## Task instructions
Could you give every record again, exactly as it reads?

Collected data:
===

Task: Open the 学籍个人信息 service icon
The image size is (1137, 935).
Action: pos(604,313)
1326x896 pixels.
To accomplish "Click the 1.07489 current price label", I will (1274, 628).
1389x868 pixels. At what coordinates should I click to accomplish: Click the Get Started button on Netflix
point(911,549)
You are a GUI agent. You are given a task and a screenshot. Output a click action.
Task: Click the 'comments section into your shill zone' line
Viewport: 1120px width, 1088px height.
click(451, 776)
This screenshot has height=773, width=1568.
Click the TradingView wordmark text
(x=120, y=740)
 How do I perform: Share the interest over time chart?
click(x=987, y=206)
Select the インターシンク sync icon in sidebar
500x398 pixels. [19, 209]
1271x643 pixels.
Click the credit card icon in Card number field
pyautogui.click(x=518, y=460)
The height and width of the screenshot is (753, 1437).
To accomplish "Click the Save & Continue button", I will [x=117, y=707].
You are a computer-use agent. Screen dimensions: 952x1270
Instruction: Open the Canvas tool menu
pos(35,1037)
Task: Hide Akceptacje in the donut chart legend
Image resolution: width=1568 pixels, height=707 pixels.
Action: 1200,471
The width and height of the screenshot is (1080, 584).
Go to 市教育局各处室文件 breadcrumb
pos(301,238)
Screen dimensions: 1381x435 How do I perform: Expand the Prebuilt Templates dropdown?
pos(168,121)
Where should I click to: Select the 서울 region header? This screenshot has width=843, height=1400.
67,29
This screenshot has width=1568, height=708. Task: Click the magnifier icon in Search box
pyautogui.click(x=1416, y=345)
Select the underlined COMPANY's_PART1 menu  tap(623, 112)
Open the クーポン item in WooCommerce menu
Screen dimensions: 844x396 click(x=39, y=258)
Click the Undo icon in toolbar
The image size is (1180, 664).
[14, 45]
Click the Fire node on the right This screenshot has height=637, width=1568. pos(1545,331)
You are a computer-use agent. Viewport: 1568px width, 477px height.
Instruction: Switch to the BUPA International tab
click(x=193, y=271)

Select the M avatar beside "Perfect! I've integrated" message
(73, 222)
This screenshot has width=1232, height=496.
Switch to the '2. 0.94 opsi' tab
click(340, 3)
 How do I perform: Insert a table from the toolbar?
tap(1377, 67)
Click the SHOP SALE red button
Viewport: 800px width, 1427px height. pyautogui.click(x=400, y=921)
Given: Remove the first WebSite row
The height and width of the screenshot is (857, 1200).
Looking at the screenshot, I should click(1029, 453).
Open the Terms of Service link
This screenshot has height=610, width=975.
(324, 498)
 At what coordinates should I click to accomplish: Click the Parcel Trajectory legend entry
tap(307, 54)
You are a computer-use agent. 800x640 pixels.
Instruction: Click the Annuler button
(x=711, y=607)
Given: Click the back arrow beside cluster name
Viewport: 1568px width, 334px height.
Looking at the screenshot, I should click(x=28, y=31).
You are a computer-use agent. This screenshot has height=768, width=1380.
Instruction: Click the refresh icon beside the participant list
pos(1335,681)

===

## Your solution
Task: Open the 学籍个人信息 service icon
The image size is (1137, 935).
Action: pos(604,313)
1326x896 pixels.
To accomplish "Click the 1.07489 current price label", I will (1274, 628).
1389x868 pixels. At what coordinates should I click to accomplish: Click the Get Started button on Netflix
point(911,549)
You are a GUI agent. You are given a task and a screenshot. Output a click action.
Task: Click the 'comments section into your shill zone' line
Viewport: 1120px width, 1088px height.
click(451, 776)
This screenshot has height=773, width=1568.
Click the TradingView wordmark text
(x=120, y=740)
 How do I perform: Share the interest over time chart?
click(x=987, y=206)
Select the インターシンク sync icon in sidebar
500x398 pixels. [19, 209]
1271x643 pixels.
Click the credit card icon in Card number field
pyautogui.click(x=518, y=460)
The height and width of the screenshot is (753, 1437).
To accomplish "Click the Save & Continue button", I will [x=117, y=707].
You are a computer-use agent. Screen dimensions: 952x1270
Instruction: Open the Canvas tool menu
pos(35,1037)
Task: Hide Akceptacje in the donut chart legend
Image resolution: width=1568 pixels, height=707 pixels.
Action: 1200,471
The width and height of the screenshot is (1080, 584).
Go to 市教育局各处室文件 breadcrumb
pos(301,238)
Screen dimensions: 1381x435 How do I perform: Expand the Prebuilt Templates dropdown?
pos(168,121)
Where should I click to: Select the 서울 region header? This screenshot has width=843, height=1400.
67,29
This screenshot has width=1568, height=708. Task: Click the magnifier icon in Search box
pyautogui.click(x=1416, y=345)
Select the underlined COMPANY's_PART1 menu  tap(623, 112)
Open the クーポン item in WooCommerce menu
Screen dimensions: 844x396 click(x=39, y=258)
Click the Undo icon in toolbar
The image size is (1180, 664).
[14, 45]
Click the Fire node on the right This screenshot has height=637, width=1568. pos(1545,331)
You are a computer-use agent. Viewport: 1568px width, 477px height.
Instruction: Switch to the BUPA International tab
click(x=193, y=271)

Select the M avatar beside "Perfect! I've integrated" message
(73, 222)
This screenshot has width=1232, height=496.
Switch to the '2. 0.94 opsi' tab
click(340, 3)
 How do I perform: Insert a table from the toolbar?
tap(1377, 67)
Click the SHOP SALE red button
Viewport: 800px width, 1427px height. pyautogui.click(x=400, y=921)
Given: Remove the first WebSite row
The height and width of the screenshot is (857, 1200).
Looking at the screenshot, I should click(1029, 453).
Open the Terms of Service link
This screenshot has height=610, width=975.
(324, 498)
 At what coordinates should I click to accomplish: Click the Parcel Trajectory legend entry
tap(307, 54)
You are a computer-use agent. 800x640 pixels.
Instruction: Click the Annuler button
(x=711, y=607)
Given: Click the back arrow beside cluster name
Viewport: 1568px width, 334px height.
Looking at the screenshot, I should click(x=28, y=31).
You are a computer-use agent. This screenshot has height=768, width=1380.
Instruction: Click the refresh icon beside the participant list
pos(1335,681)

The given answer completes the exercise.